I believe what I want to, and I want to be-
lieve MOST of what I read and believed...
when
I
was a child!
I believe that I was able to piece together the genesis of this tale and I think that it is probably typical of such literature. During the 1960s a number of the "Discoverer" series of satellites were recovered from orbit. Their satellites were launched on Thor-Agena rockets from Vandenberg Air Force Base in California, were flown in polar orbits, and were being developed for reconnaissance purposes. In describing the flights the government quoted masses in orbit which sometimes included the spent final rocket stage (named "Agena"). Only a portion of the satellite was brought down from orbit and an even smaller package remained after retro rockets and reentry heat shield were removed.
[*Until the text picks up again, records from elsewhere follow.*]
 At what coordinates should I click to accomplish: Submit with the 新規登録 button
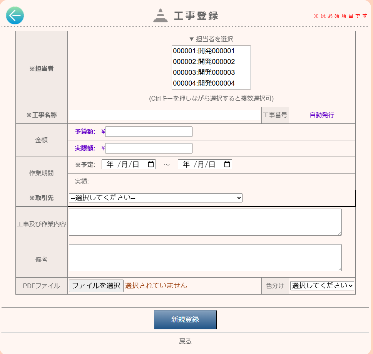[x=185, y=320]
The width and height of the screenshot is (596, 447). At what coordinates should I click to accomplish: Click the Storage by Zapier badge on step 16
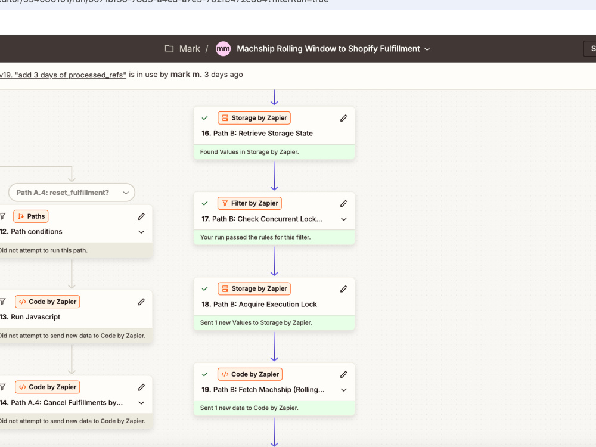point(254,118)
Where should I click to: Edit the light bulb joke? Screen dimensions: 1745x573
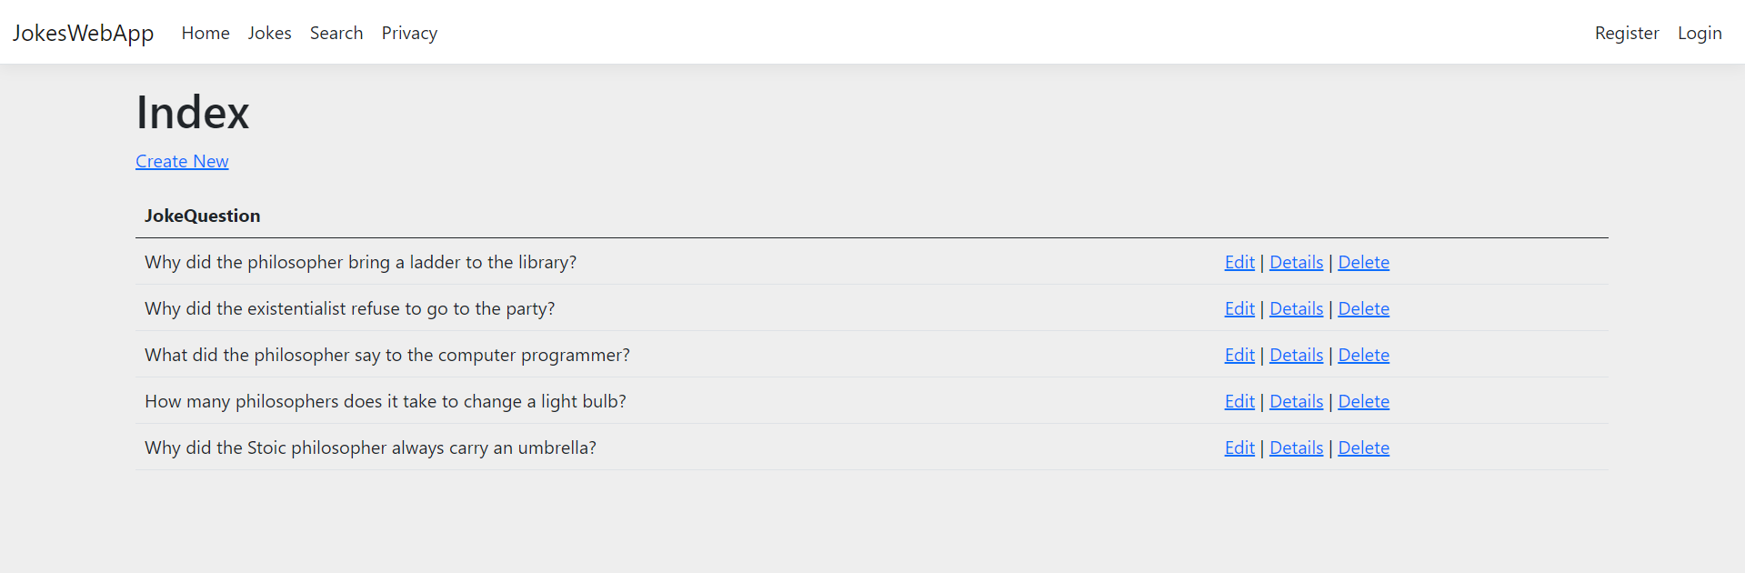[x=1239, y=401]
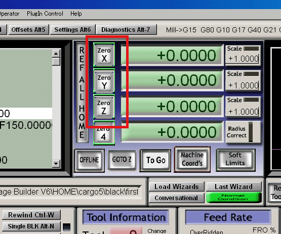Screen dimensions: 281x234
Task: Click the X axis Scale LED
Action: pos(251,49)
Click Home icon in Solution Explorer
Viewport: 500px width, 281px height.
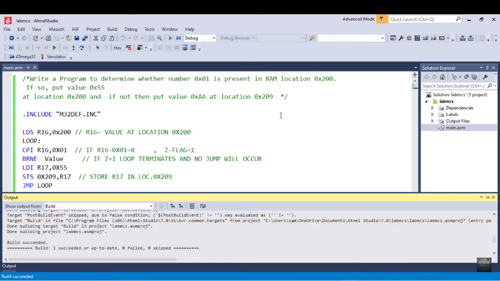(443, 77)

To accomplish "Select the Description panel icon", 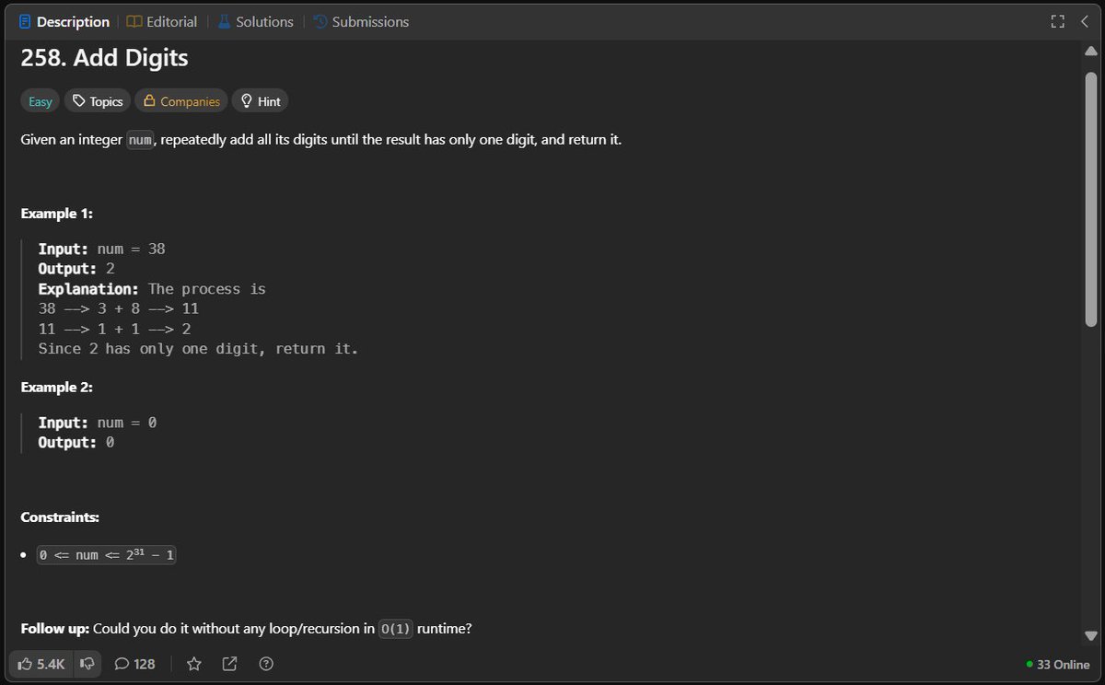I will point(23,21).
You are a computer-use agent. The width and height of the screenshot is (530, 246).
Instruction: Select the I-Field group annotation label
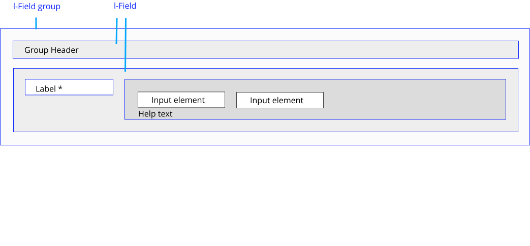click(x=37, y=7)
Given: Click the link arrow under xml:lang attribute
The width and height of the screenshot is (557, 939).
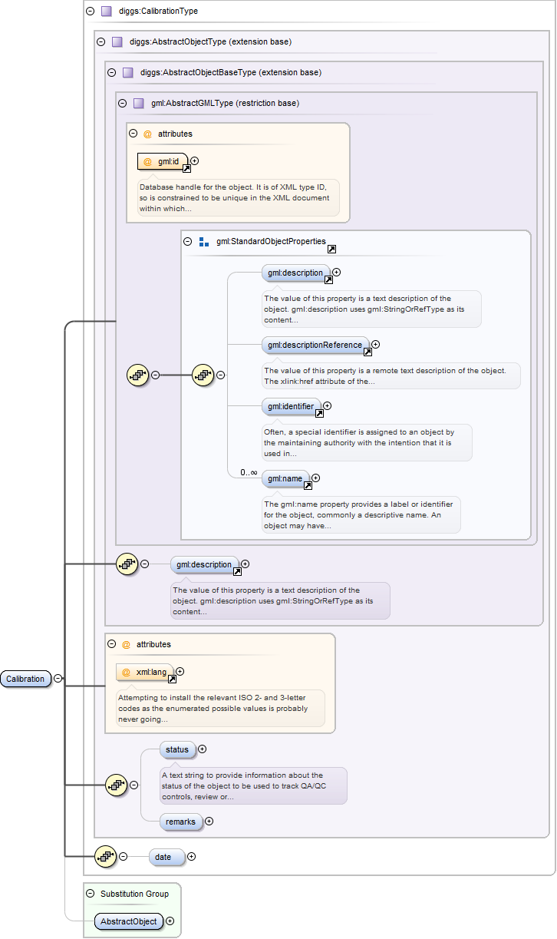Looking at the screenshot, I should tap(172, 679).
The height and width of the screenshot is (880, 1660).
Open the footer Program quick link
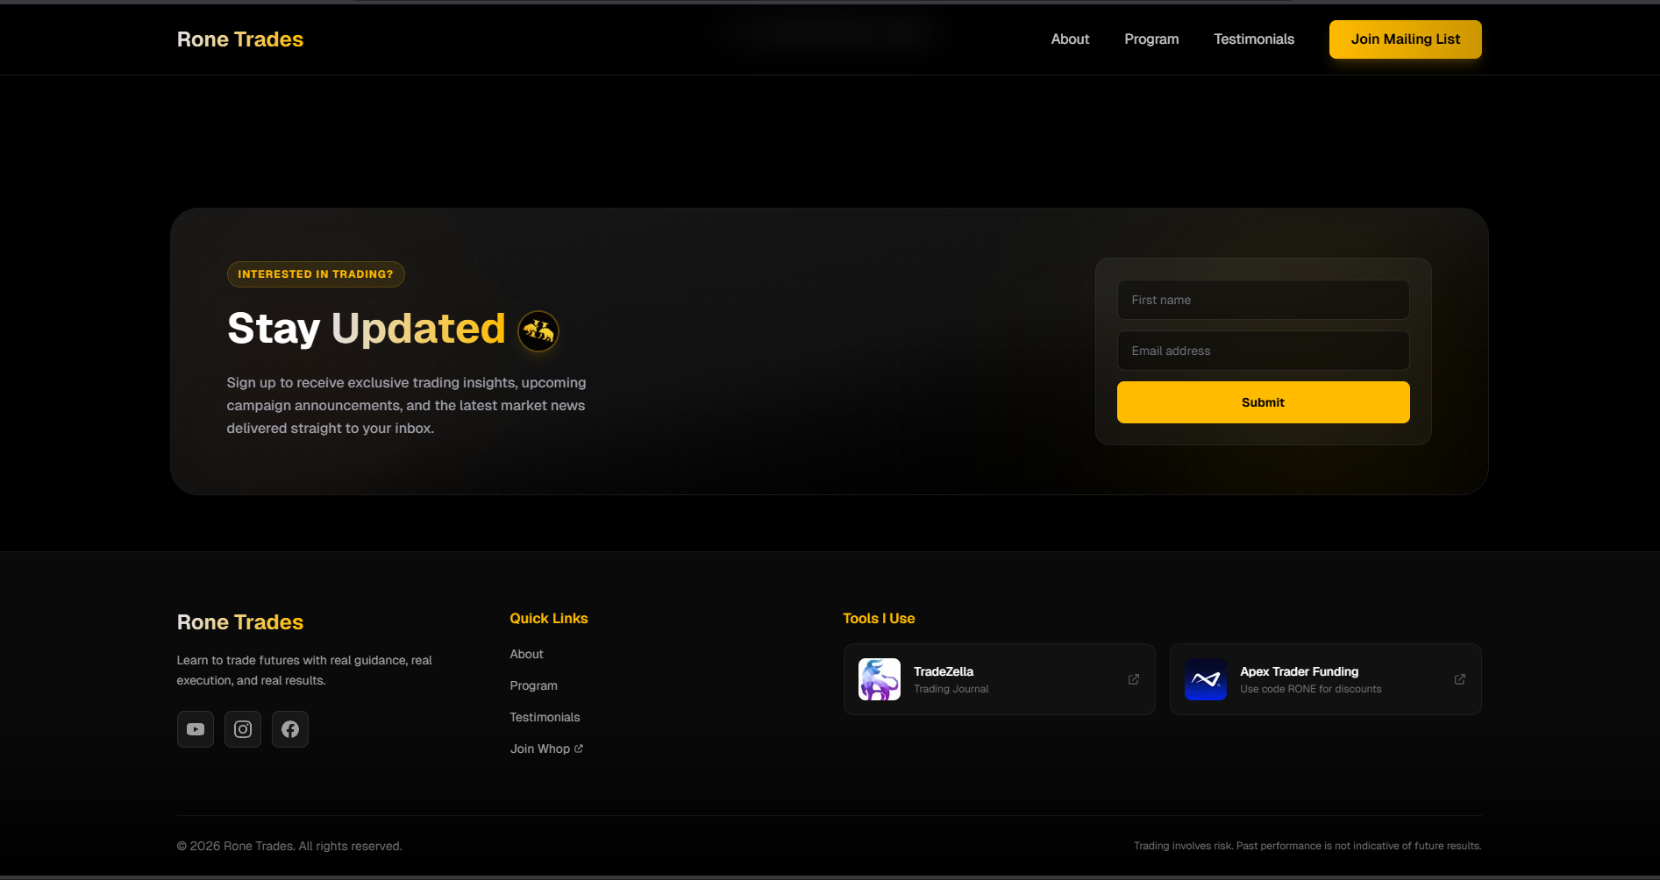tap(534, 685)
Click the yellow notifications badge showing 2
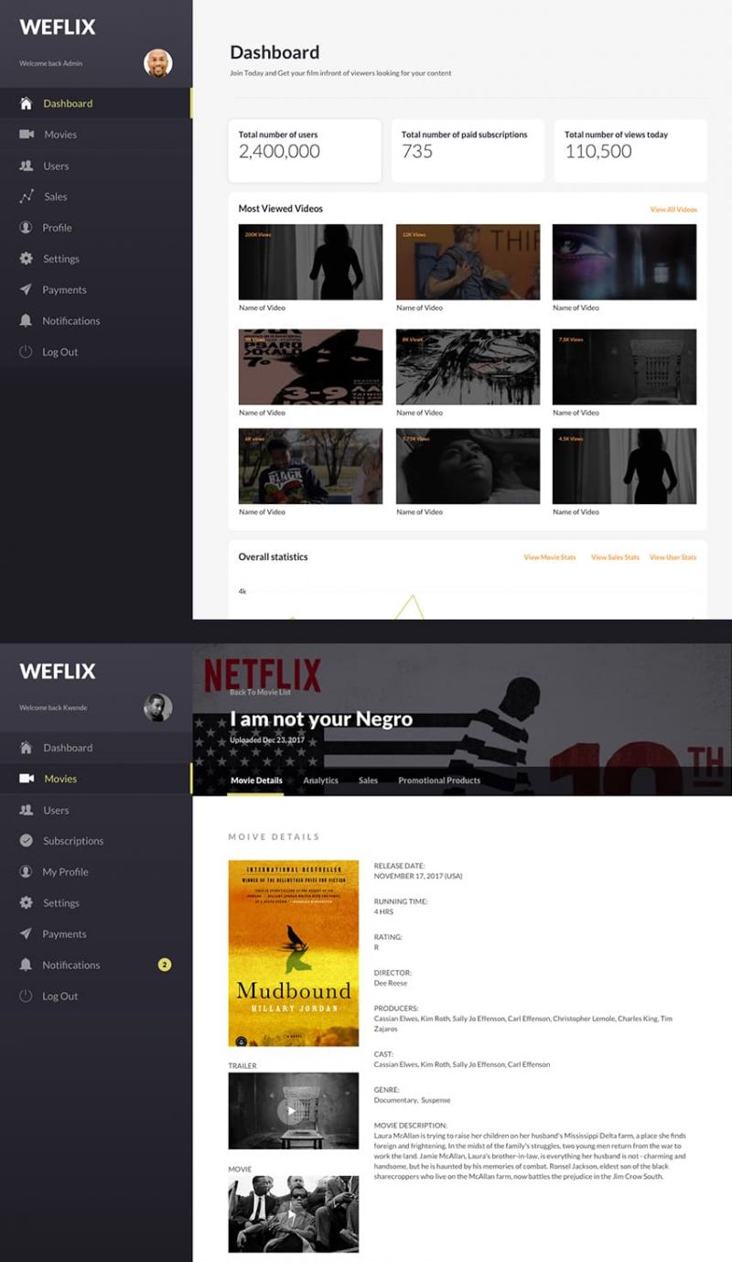Image resolution: width=732 pixels, height=1262 pixels. [164, 965]
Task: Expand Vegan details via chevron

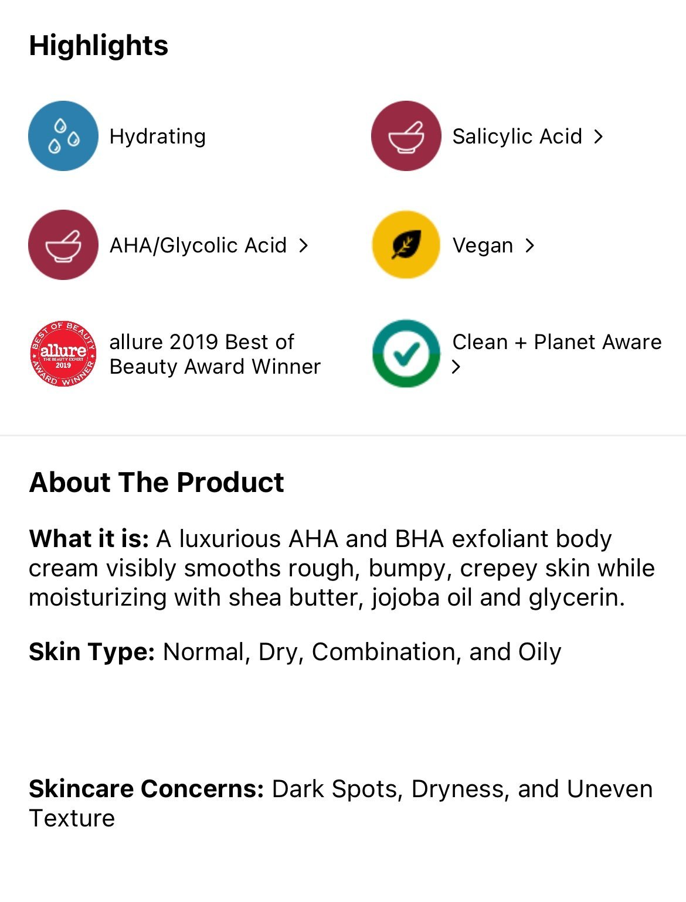Action: (529, 245)
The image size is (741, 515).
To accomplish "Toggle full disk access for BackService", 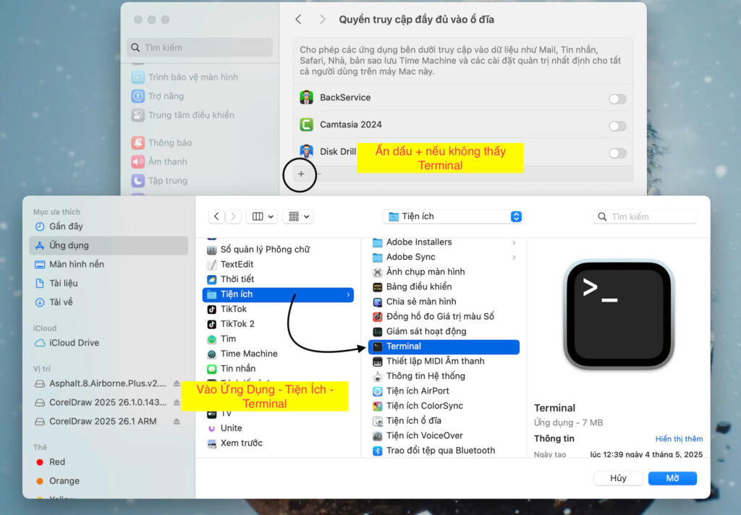I will click(x=617, y=99).
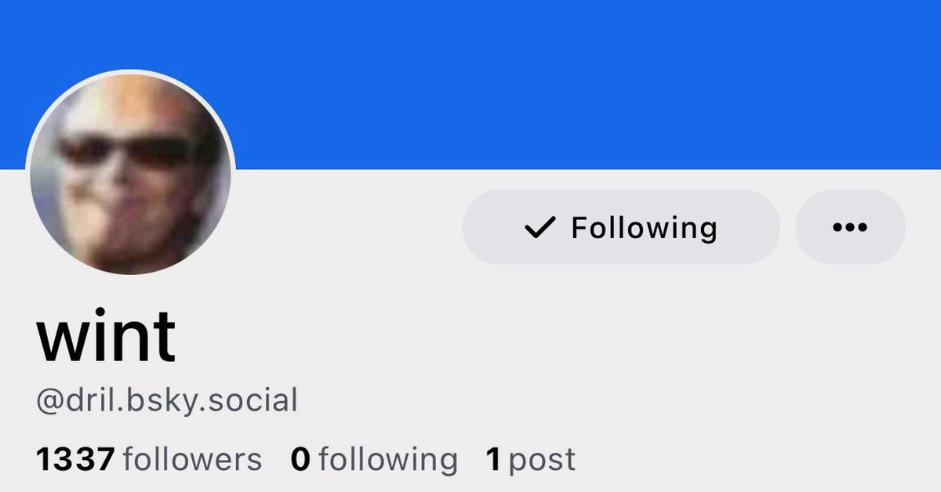
Task: Click the bold number 1337
Action: (75, 459)
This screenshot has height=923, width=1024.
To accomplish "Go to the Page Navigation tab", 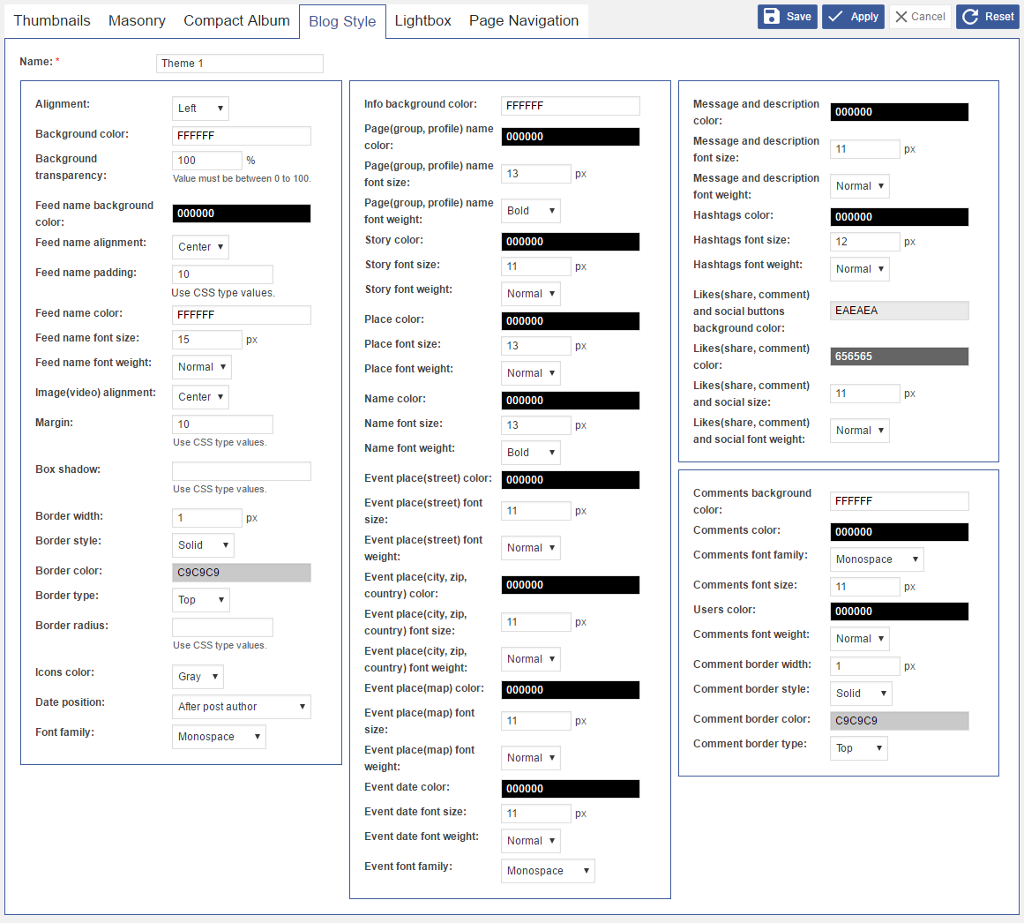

This descending list of masses appeared in popular press accounts of the Discoverer satellites, usually with no explanation of the seemingly selfcontradictory values.
To this day accounts of spaceflight often times incorrectly describe objects in earth orbit as having no weight. (Apparent weightlessness is described correctly in College Physics by Wilson, et al, 6th edition, page 244, Prentice-Hall 2007.) Scientifically naive readers of the accounts of the recovery of capsules from Discoverer satellites then jumped to the conclusion that the satellites had somehow become "infected" by this strange property of weightlessness acquired while in space.
I have examined a number of items from the pseudo-scientific literature and believe that this account may be a fairly typical example.